A golden rule is that violations of these assumptions, if they exist, are usually pretty obvious. Small deviations of each are likely to occur, but if true violations are present, they will be pretty evident.
But please please plesae check these before you make any important conclusions of your model. You don’t want to run a social experiment and take the results for granted because they could be very wrong.
If you fail to uphold these assumptions, the model will still work, but the results will be wrong It will essentially hallucinate nonsense that it will act like is a valid answer
2. Linearity Assumption
Linearity Assumption
To check this assumption, one needs to plot the predicted scores of the model against the residuals. What you want to see is if the distribution of the residuals has a mean of 0. If this does not seem to be the case, it means that the linear line did not fit the data particularly well. The closer the data can be fit with a straight line, the more the residuals will be centered around 0.
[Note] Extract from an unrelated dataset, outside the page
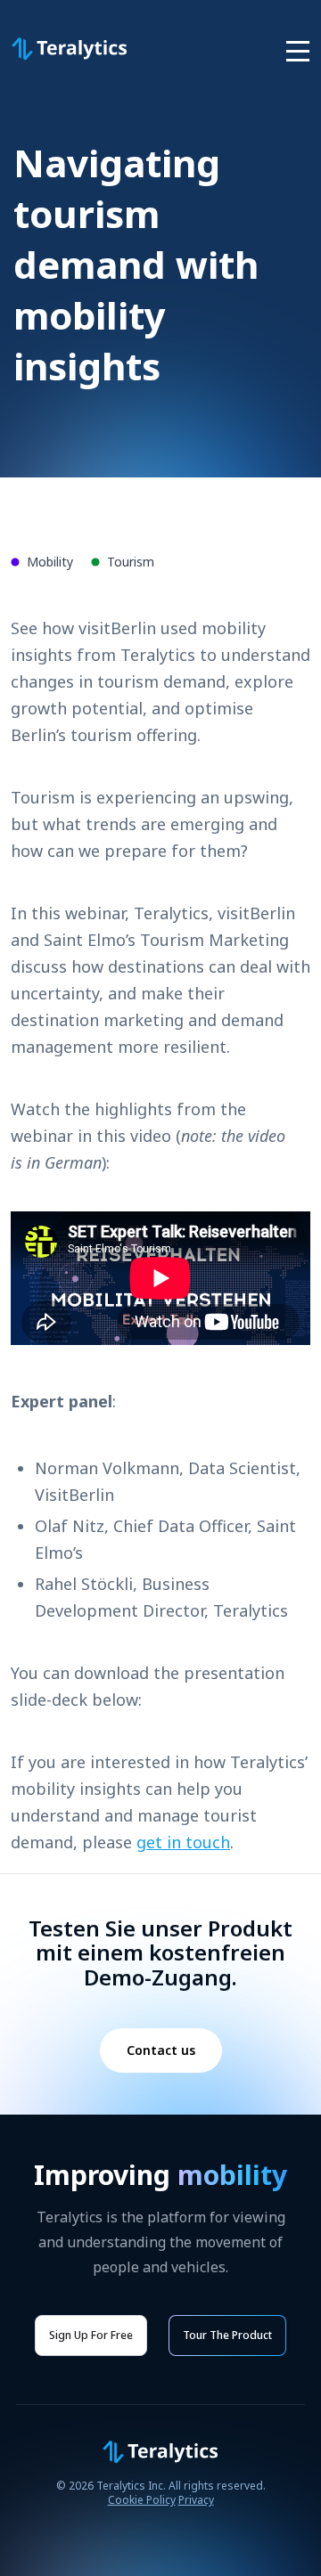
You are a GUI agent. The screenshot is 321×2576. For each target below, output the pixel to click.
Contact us (161, 2050)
ggplot(data = big5, mapping = aes(x = pred, y = resid)) +
geom_point()
From this plot, there is no clear non-linearity as the residuals are generally centered around 0.
You can do this check with the predictors too. This is largely to determine where non-linearity is coming from if there is true non-linearity.
ggplot(data = big5, mapping = aes(x = OpenMindedness, y = resid)) +
geom_point()
ggplot(data = big5, mapping = aes(x = Conscientiousness, y = resid)) +
geom_point()
ggplot(data = big5, mapping = aes(x = Extraversion, y = resid)) +
geom_point()
ggplot(data = big5, mapping = aes(x = Agreeableness, y = resid)) +
geom_point()
ggplot(data = big5, mapping = aes(x = NegativeEmotionality, y = resid)) +
geom_point()
None of the predictors really have the residuals deviating away from 0. This is to be expected since there was no non-linearity in the residual vs predicted score plot.
Linearity Violation
If you do violate linearity, there is not much you can do with your model. You will have to fit some kind of non-linear model instead, of which there are multiple options that we will cover in the future.
3. Homoskedasticity Assumption
Homoskedasticity Assumption
This assumption (sometimes called homogeneity) is about the residuals having a constant variance across all values. Let us say you have an outcome that ranges from 1-10. Heteroskedasticity might mean the variation of your predicted scores could be very consistent on the upper end for scores 8, 9, and 10, but on the lower end of 1, 2, and 3, your model might become very inconsistent with its predictions. You want the consistency to be constant for your inference from the model to be valid.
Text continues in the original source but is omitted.